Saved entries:
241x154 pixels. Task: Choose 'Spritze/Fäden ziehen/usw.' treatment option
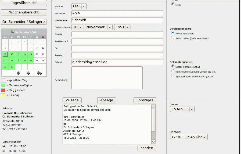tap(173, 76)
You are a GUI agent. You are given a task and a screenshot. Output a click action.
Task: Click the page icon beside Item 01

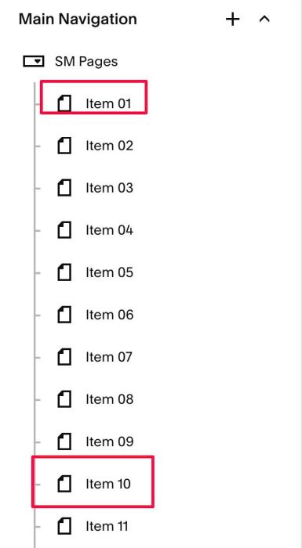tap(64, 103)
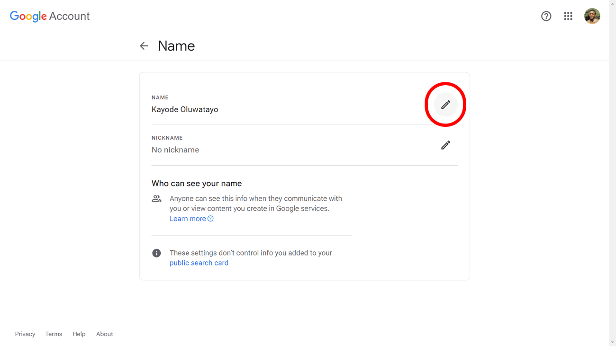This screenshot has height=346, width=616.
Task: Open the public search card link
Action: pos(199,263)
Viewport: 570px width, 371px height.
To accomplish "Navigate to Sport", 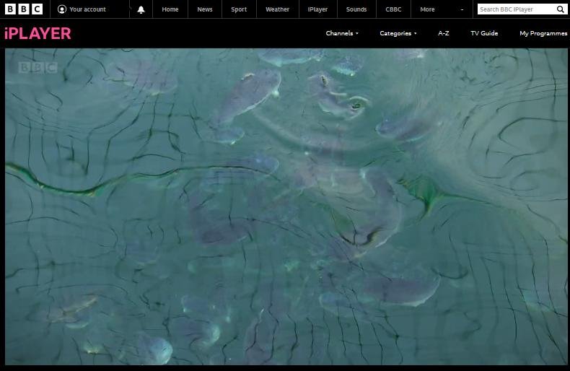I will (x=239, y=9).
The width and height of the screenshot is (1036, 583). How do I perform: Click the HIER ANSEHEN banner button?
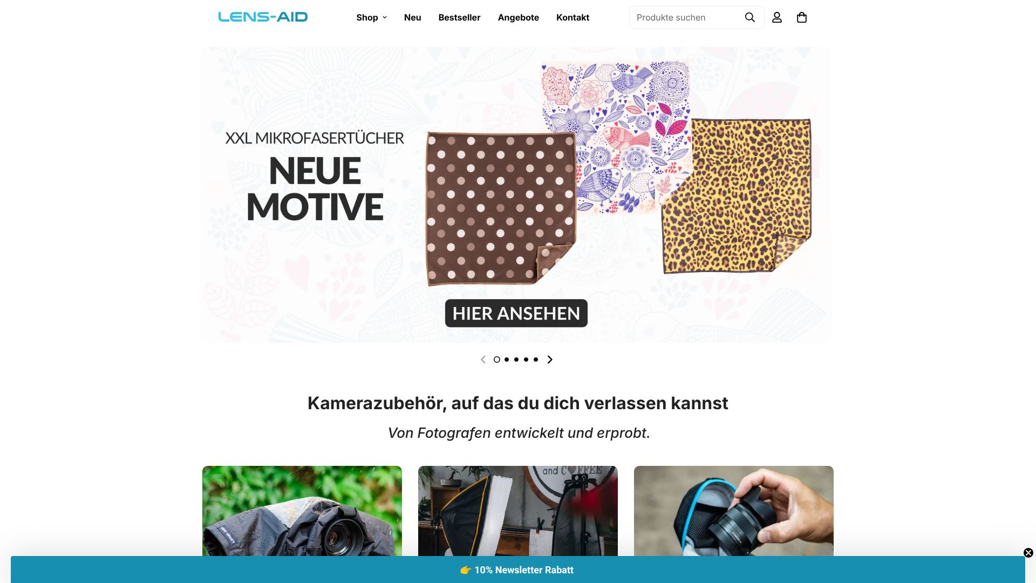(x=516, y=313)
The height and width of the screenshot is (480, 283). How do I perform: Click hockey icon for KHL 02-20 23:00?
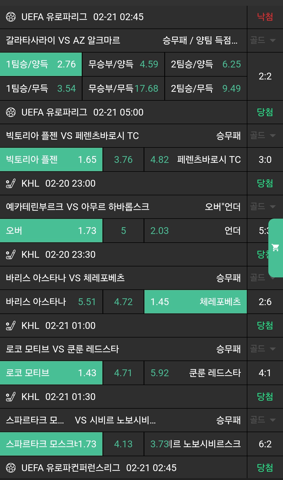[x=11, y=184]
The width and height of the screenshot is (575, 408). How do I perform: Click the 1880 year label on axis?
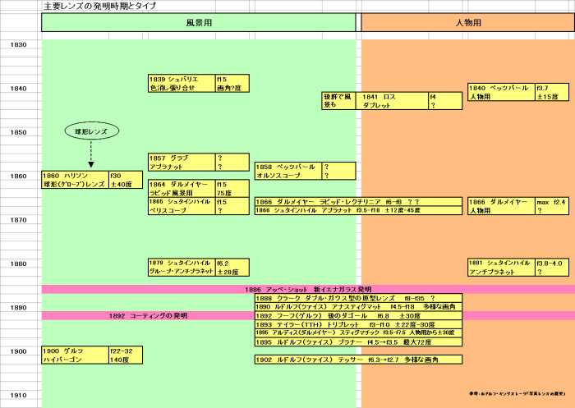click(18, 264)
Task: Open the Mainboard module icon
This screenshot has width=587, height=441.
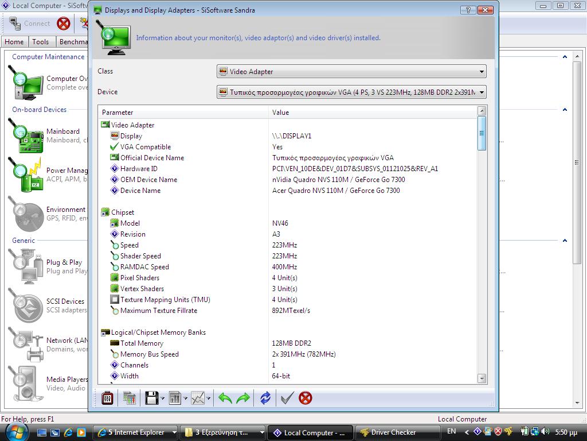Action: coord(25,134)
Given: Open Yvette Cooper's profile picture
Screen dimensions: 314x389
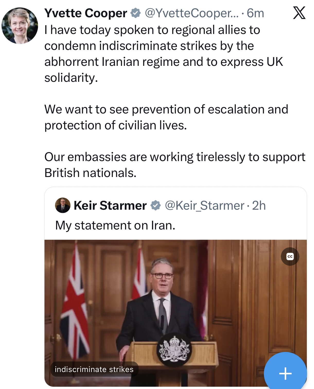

**What you have to do**
Reproduce the span beginning at the line with "Task: Open the Mainboard module icon" and ending at the last line of the entries above, inclusive, exactly as it stands. Exclude the pictures.

**Exercise answer**
Task: Open the Mainboard module icon
This screenshot has width=587, height=441.
Action: coord(25,134)
Given: Open Yvette Cooper's profile picture
Screen dimensions: 314x389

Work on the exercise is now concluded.